___ Items ___
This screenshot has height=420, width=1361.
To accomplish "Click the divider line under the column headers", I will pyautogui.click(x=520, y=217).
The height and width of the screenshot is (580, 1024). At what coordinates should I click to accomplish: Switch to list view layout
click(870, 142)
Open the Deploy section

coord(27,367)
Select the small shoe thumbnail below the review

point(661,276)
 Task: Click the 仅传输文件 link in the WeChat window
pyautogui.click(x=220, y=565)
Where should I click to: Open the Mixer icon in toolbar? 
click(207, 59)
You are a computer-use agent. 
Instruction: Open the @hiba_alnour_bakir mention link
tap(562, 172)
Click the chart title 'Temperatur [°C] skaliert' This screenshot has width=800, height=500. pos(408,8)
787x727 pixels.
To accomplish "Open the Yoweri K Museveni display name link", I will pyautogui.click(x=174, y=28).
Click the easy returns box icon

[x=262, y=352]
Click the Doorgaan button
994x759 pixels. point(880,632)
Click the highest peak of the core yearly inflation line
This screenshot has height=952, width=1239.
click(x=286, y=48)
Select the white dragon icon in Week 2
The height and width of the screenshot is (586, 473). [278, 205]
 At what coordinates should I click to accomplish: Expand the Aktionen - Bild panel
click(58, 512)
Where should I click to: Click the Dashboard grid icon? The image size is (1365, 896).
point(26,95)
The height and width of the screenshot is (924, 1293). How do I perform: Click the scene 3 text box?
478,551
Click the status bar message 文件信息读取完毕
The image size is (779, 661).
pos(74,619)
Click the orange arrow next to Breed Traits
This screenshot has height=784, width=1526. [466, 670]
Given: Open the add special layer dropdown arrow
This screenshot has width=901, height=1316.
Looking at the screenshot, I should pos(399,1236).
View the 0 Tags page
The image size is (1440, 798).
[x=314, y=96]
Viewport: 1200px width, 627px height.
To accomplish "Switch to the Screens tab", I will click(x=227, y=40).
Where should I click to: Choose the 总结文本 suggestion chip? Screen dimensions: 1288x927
___
Rewrite the items above, changing every occurrence of "Where should I click to" to "Where do I click to" and keeping all other text identical.

This screenshot has height=420, width=1361.
To accomplish "Click the divider line under the column headers", I will pyautogui.click(x=520, y=217).
The height and width of the screenshot is (580, 1024). At what coordinates should I click to accomplish: Switch to list view layout
click(870, 142)
Open the Deploy section

coord(27,367)
Select the small shoe thumbnail below the review

point(661,276)
 Task: Click the 仅传输文件 link in the WeChat window
pyautogui.click(x=220, y=565)
Where do I click to: Open the Mixer icon in toolbar? 
click(207, 59)
You are a computer-use agent. 
Instruction: Open the @hiba_alnour_bakir mention link
tap(562, 172)
Click the chart title 'Temperatur [°C] skaliert' This screenshot has width=800, height=500. pos(408,8)
787x727 pixels.
To accomplish "Open the Yoweri K Museveni display name link", I will pyautogui.click(x=174, y=28).
Click the easy returns box icon

[x=262, y=352]
Click the Doorgaan button
994x759 pixels. point(880,632)
Click the highest peak of the core yearly inflation line
This screenshot has height=952, width=1239.
click(x=286, y=48)
Select the white dragon icon in Week 2
The height and width of the screenshot is (586, 473). [278, 205]
 At what coordinates should I click to accomplish: Expand the Aktionen - Bild panel
click(58, 512)
Where do I click to: Click the Dashboard grid icon? The image size is (1365, 896).
point(26,95)
The height and width of the screenshot is (924, 1293). How do I perform: Click the scene 3 text box?
478,551
Click the status bar message 文件信息读取完毕
The image size is (779, 661).
pos(74,619)
Click the orange arrow next to Breed Traits
This screenshot has height=784, width=1526. [466, 670]
Given: Open the add special layer dropdown arrow
This screenshot has width=901, height=1316.
Looking at the screenshot, I should pos(399,1236).
View the 0 Tags page
The image size is (1440, 798).
[x=314, y=96]
Viewport: 1200px width, 627px height.
To accomplish "Switch to the Screens tab", I will click(x=227, y=40).
Where do I click to: Choose the 总结文本 suggestion chip? Screen dimensions: 1288x927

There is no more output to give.